### FRAGMENTO DE ORIGEN
== == ==

A la gente la ayuda la gente, eso nunca está de más aclararlo. El caso que fue publicado el pasado domingo por Primer Plano Online terminó con un resultado encantador: entre cientos de mensajes ofreciendo colaboración, la mamá de Benjamín terminó confirmando que ya tiene la silla de ruedas postural que su hijo necesitaba para poder trasladarlo a diario.
Y más allá de la enorme solidaridad colectiva que se desató, finalmente la solución llegó de manos de otra madre que sabe de qué se trata, en carne propia, contar con ese insumo. Fue Gabriela Albarenque, la mamá de Catalina Dos Santos, quien puso a disposición esa herramienta ortopédica. Y Benja ya la tiene.
“Le quedó muy bien a Benja la silla, así que nos va a servir para los turnos médicos que tenemos por delante”, contó Micaela en diálogo con Adrián Noriega y Norman Díaz en el programa Primer Plano por canal Somos, de Flow. “Estaba muy contento y cómodo. Se mataba de risa”, agregó Gabriela, que celebró que la solidaridad colectiva esté intacta.
La silla que el nene necesitaba, y que le fue negada por la obra social Osecac, cumple una doble función: además del traslado, sostiene su espalda y cabeza. El nene, vecino de Castelar sur, tiene 8 años y desde que nació prematuro (28 semanas) sufre parálisis cerebral. A lo largo de su corta vida debió cambiar varias veces de obra social porque el papá también modifica su trabajo. Además, desde 2025 está con traqueotomía.

== == ==

### DATOS EXTRAÍDOS
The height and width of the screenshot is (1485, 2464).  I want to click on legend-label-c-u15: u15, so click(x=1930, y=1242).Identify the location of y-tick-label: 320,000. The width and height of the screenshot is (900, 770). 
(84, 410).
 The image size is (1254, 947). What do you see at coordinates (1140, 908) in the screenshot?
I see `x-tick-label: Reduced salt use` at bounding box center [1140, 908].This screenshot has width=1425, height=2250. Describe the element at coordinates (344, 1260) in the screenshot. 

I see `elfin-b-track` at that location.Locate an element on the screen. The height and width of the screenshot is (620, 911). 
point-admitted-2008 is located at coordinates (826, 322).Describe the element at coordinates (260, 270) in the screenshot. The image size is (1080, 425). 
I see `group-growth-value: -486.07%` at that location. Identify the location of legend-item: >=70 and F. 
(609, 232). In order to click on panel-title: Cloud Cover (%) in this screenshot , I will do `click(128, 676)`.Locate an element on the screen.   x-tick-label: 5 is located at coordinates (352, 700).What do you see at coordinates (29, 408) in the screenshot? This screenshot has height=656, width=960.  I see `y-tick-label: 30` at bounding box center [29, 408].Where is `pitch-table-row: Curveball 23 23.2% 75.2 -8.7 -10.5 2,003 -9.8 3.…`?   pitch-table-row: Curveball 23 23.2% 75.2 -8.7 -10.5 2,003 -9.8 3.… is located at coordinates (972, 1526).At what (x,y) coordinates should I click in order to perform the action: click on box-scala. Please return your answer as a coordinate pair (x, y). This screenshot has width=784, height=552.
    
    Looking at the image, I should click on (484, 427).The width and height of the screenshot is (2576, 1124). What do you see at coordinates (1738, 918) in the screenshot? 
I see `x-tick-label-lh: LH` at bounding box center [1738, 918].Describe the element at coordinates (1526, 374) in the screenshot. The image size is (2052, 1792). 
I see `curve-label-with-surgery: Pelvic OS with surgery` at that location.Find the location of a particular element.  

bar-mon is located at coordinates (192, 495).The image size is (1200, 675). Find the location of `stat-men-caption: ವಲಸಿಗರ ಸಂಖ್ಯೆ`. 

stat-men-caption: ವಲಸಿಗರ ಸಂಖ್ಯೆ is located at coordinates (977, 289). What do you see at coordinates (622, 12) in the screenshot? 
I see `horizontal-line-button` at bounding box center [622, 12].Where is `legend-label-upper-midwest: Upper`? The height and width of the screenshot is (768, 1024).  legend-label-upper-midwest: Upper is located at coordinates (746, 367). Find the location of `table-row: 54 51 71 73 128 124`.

== == ==

### TAREA DE TRABAJO
Transcribe sin cambios el pasaje de la nota sobre la silla de ruedas de Benjamín que comienza con "La silla que" y continúa hasta "está con traqueotomía.", ambos incluidos. Los registros no tienen ningún papel en esto.

### RESPUESTA
La silla que el nene necesitaba, y que le fue negada por la obra social Osecac, cumple una doble función: además del traslado, sostiene su espalda y cabeza. El nene, vecino de Castelar sur, tiene 8 años y desde que nació prematuro (28 semanas) sufre parálisis cerebral. A lo largo de su corta vida debió cambiar varias veces de obra social porque el papá también modifica su trabajo. Además, desde 2025 está con traqueotomía.